Here are five ways colocation and the enhanced interconnection options it provides can help any enterprise, startup, or government entity.
1. Flexibility of Multiple Carriers
Most private data centers, whether a dedicated corporate-owned building or a server closet attached to an office environment, have just a carrier or two available to them. Colocation facilities have a number of options. The dozen carriers that provide interconnection services to the Direct LTx data center give our customers multiple options that can keep you up and running in the event one of your primary carriers has an outage.
2. Resiliency
Data center managers understand the resiliency of backup power systems that a well-designed colocation facility provides along with the dedicated staff to get ahead of problems that can lead to outages. But fiber resiliency is another benefit. Many private data centers have a single point of failure in their connection. At Direct LTx fiber comes into three different physical locations on our property. Most of our carriers have two or more redundant pathways to our facility. There is no pole that a truck can hit that will take down connectivity, no fiber cut incurred during utility digging that can take our customers offline.
3. Cloud Adjacency
Most organizations have found that being all-in with the public cloud is not ideal for either cost or resiliency. That has led to a preference for a hybrid solution, and for most that’s a core IT infrastructure deployment that can also access the cloud. Software defined networks like Packet Fabric and MegaPort were ahead of the curve in allowing high performance connections to major clouds from multi-tenant data centers. They have since been joined by proprietary “Network as a Service” offerings from the carriers themselves. The optionality gained by customers with access to multiple carriers that can also quickly and easily access the cloud providers they prefer can provide financial flexibility while enhancing IT infrastructure performance.
4. InfoSec Advantages
A well-run colocation provider is expected to provide 7 x 24 x 365 physical security. More than ever before there are sophisticated options for data security as well. The carriers trenched into a multi-tenant data center offer cybersecurity services that can be supported even more fully by managed services providers that plant their flag as customers in colocation facilities and offer services to other tenants.
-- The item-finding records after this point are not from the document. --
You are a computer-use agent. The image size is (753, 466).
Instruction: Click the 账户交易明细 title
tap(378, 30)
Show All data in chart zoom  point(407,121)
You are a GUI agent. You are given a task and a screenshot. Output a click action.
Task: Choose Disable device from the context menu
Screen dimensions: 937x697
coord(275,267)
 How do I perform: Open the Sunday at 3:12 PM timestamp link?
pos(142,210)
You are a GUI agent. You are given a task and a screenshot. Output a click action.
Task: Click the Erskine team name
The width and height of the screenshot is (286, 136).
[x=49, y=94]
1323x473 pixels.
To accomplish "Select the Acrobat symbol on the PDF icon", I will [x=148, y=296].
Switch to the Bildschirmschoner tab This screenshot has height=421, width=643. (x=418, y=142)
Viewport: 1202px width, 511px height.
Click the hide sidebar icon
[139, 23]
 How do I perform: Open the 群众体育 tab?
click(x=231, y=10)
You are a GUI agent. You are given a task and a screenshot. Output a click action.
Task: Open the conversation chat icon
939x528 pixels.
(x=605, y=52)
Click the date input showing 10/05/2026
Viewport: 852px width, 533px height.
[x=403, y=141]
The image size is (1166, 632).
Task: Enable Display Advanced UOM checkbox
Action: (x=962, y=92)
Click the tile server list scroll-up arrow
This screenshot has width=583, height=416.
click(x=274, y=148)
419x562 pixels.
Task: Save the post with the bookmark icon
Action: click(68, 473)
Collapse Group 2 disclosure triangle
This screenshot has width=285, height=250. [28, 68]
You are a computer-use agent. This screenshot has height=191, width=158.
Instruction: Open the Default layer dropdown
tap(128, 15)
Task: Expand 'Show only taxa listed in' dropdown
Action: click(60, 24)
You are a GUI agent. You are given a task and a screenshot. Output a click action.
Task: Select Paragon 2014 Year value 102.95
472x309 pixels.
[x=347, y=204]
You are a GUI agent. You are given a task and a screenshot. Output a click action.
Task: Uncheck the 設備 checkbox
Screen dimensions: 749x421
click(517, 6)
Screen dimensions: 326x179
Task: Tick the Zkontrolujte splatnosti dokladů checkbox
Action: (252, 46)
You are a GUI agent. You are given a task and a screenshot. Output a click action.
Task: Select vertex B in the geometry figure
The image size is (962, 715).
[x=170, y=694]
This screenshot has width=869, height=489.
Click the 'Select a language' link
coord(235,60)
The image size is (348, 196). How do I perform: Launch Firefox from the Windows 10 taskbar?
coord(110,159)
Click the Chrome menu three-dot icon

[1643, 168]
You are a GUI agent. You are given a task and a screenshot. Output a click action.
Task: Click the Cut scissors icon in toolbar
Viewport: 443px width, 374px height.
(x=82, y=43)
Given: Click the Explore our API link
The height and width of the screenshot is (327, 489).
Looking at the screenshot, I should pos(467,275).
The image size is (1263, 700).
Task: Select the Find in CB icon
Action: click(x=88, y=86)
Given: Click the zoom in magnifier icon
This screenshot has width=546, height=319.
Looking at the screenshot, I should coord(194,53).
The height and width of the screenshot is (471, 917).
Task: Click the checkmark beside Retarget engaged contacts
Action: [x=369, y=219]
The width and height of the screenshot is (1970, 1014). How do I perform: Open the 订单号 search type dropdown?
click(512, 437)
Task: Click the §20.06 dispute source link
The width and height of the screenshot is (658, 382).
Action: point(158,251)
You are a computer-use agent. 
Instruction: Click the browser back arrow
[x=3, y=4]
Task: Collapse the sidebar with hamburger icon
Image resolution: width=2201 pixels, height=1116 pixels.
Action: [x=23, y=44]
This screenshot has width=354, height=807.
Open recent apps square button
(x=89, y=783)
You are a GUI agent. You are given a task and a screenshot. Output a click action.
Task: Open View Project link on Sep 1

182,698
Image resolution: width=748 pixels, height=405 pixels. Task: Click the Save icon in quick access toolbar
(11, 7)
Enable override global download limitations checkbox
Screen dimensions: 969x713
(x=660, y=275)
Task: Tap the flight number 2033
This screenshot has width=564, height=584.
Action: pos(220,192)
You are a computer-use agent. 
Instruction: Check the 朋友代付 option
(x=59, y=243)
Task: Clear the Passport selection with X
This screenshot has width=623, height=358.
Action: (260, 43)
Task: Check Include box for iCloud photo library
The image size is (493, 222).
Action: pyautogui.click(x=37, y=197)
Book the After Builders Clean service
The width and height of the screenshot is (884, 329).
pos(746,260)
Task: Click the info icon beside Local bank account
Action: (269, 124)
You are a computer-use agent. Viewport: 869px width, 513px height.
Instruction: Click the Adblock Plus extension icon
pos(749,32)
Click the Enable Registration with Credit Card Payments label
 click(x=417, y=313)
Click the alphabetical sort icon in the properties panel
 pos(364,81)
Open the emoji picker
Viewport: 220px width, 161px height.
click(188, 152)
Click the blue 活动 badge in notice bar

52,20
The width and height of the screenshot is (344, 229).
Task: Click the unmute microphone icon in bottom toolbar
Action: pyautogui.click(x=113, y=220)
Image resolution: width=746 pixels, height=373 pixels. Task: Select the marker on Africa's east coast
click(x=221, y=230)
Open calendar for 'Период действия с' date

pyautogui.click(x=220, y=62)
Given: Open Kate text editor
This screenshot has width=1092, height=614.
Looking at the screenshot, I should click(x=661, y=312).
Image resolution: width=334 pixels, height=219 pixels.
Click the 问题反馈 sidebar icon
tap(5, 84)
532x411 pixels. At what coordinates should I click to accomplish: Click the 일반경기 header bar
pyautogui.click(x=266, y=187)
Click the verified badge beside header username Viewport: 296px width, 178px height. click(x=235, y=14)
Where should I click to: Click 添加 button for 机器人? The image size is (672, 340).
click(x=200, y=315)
It is always more efficient and effective to block malicious traffic at the carrier level, before it reaches your systems, rather than relying solely on your device firewalls.
5. Customer & Partner Connections:
Do you have customers, partners, sister companies, or others that require (or at least benefit from) low latency, close proximity interaction with your organization? Both the data center provider and carriers are likely to offer a range of options, both traditional cross connects and more recently developed products, to support and enhance those collaborative relationships.
The ecosystem of a colocation environment can offer options for enhancing resiliency, flexibility, scalability, and security in a way that a privately-owned corporate data center will struggle to match.
If colocation hasn’t been evaluated by your organization recently, it might be time to take another look as to whether your network and interconnection options would be best served by a hybrid colocation solution.